2. While we are considering possible changes in property why can’t NZ explore introducing the extended mortgage periods many enjoy overseas where the most common terms are 15-year and 30-year mortgages, but with shorter terms are available. In these same markets 40-year and 50-year mortgages are now available in areas with high priced housing, where even a 30-year term leaves the mortgage amount out of reach of the average family.
Imagine the potential social value that could be attached to longer mortgages. What that stability would bring to our families, potential health outcomes, the elderly, mental health, and society in general.
As an investment in New Zealand and considering the total value add to society perhaps a committed Government could even see the value return and consider a place as a large-scale mortgage lender again. Kiwibank could be their vehicle here.
Or a model where the current NZ banks look to Govt as the lender rather than offshore finance? Maybe limited to the ‘residence or place living’ only, not investment property.
Bank’s often challenge this by saying the New Zealand market is too small and they need to borrow at higher rates, but is it time to challenge this?
In 2018 the combined stock of residential housing in New Zealand was worth $941.611 billion, up from $667.718b in 2015. New Zealand houses are now worth a combined total of nearly $1 trillion dollars. (Mar 21, 2018 – Stuff newspaper).
If I want to borrow $500,000 from the bank then why can’t they borrow that money from offshore on a 30 yr fixed interest rate, add a small % and bring something of value to the table?, Imagine the value you could possibly attach to a 30-year client, looking at the business model of Apple, Amazon and Google I’m pretty sure that’s how they think.
Lets stop and do better, not a case of just doing what they have always done
To quote a couple of comments from Deloitte Insights ‘2020 banking and capital markets outlook - authors Val Srinivas, Jan-Thomas Schoeps, Tiffany Ramsay, Richa Wadhwani, Samia Hazuria, Aarushi Jain’

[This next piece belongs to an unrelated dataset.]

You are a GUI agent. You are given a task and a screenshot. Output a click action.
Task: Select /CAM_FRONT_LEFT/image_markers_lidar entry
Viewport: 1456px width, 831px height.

“Banking should become more open, transparent, real-time, intelligent, tailored, secure, seamless, and deeply integrated into consumers’ lives and institutional clients’ operations”.
“And, last but not least, concerns about climate change and social impact will force banks to reprioritize their role in society and sacrifice short-term gains for long-term sustainability”.
My challenge for all in the finance sector (and the rest of us) is to adopt a true focus on the customer and what may be better for the client, do better and make a real contribution to the host economy.
If they don’t then they may regret a missed opportunity. They may be big but they have ‘trust’ levels many would dream of and Amazon, Apple, Facebook and Google are already delivering enhanced integrations to smart cars and home appliances. These companies, and brands like Venmo, PayPal and Square, are well along in their encroachment into traditional banking services.